» **YOUR OBJECTIVE**
Up through the line that contains "Image resolution: width=1000", retype the entries exactly, beginning at the very first line.

__________

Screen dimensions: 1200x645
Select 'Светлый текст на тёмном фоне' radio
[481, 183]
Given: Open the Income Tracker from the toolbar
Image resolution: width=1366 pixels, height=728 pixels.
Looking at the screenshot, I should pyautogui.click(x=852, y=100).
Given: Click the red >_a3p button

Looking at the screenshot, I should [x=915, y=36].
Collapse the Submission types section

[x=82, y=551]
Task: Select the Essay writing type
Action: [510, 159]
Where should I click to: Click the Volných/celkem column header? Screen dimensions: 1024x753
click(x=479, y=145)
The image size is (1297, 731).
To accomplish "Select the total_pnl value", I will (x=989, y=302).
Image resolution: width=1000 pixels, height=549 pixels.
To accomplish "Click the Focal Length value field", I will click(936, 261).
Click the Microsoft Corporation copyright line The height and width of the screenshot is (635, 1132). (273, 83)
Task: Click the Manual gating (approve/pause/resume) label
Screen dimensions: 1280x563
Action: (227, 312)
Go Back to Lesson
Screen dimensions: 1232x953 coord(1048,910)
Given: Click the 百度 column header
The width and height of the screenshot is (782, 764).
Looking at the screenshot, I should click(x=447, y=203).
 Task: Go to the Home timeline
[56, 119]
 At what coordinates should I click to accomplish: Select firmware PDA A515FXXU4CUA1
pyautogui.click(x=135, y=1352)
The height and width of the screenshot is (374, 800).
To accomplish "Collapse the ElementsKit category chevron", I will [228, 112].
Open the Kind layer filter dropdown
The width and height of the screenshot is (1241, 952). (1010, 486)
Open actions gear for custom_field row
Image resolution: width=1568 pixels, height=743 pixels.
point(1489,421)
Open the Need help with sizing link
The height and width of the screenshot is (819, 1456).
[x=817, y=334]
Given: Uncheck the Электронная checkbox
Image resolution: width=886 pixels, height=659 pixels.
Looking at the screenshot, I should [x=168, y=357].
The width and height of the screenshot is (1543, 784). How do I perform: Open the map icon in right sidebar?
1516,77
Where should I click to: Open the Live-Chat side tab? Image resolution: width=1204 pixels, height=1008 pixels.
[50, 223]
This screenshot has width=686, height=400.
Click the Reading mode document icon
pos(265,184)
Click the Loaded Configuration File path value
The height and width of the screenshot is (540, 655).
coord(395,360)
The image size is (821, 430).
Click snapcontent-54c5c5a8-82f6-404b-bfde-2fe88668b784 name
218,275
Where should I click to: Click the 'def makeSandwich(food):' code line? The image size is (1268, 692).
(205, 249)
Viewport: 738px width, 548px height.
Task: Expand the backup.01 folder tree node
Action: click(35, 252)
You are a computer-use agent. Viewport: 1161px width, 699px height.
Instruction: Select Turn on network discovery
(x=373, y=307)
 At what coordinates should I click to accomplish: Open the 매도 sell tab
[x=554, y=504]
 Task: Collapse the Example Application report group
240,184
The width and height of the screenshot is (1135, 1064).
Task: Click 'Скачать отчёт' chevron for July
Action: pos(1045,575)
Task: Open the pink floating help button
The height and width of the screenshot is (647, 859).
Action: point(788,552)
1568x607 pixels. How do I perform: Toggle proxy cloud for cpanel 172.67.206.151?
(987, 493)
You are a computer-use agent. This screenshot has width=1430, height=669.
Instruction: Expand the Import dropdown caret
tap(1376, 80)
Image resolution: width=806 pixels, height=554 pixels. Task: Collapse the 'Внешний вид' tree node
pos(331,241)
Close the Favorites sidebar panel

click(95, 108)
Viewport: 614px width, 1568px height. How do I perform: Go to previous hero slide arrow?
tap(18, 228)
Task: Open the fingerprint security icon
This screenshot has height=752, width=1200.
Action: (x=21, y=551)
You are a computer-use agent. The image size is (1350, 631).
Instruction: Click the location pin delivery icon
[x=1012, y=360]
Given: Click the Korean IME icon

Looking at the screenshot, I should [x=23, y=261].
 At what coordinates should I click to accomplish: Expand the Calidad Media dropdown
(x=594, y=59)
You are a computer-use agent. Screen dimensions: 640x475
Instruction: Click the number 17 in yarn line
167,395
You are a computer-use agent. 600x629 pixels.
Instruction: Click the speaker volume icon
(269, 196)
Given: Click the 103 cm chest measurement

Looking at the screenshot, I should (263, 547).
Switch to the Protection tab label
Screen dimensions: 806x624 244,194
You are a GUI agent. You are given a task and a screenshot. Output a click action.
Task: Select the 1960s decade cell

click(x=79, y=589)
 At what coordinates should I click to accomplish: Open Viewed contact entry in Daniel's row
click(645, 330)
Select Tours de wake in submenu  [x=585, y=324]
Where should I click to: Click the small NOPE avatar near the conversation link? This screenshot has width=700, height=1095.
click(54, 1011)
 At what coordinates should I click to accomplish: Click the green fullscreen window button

__________

» **REPLY TO THE EXERCISE**
Screen dimensions: 1200x645
Select 'Светлый текст на тёмном фоне' radio
[481, 183]
Given: Open the Income Tracker from the toolbar
Image resolution: width=1366 pixels, height=728 pixels.
Looking at the screenshot, I should pyautogui.click(x=852, y=100).
Given: Click the red >_a3p button

Looking at the screenshot, I should [x=915, y=36].
Collapse the Submission types section

[x=82, y=551]
Task: Select the Essay writing type
Action: [510, 159]
Where should I click to: Click the Volných/celkem column header? Screen dimensions: 1024x753
click(x=479, y=145)
The image size is (1297, 731).
To accomplish "Select the total_pnl value", I will (x=989, y=302).
Image resolution: width=1000 pixels, height=549 pixels.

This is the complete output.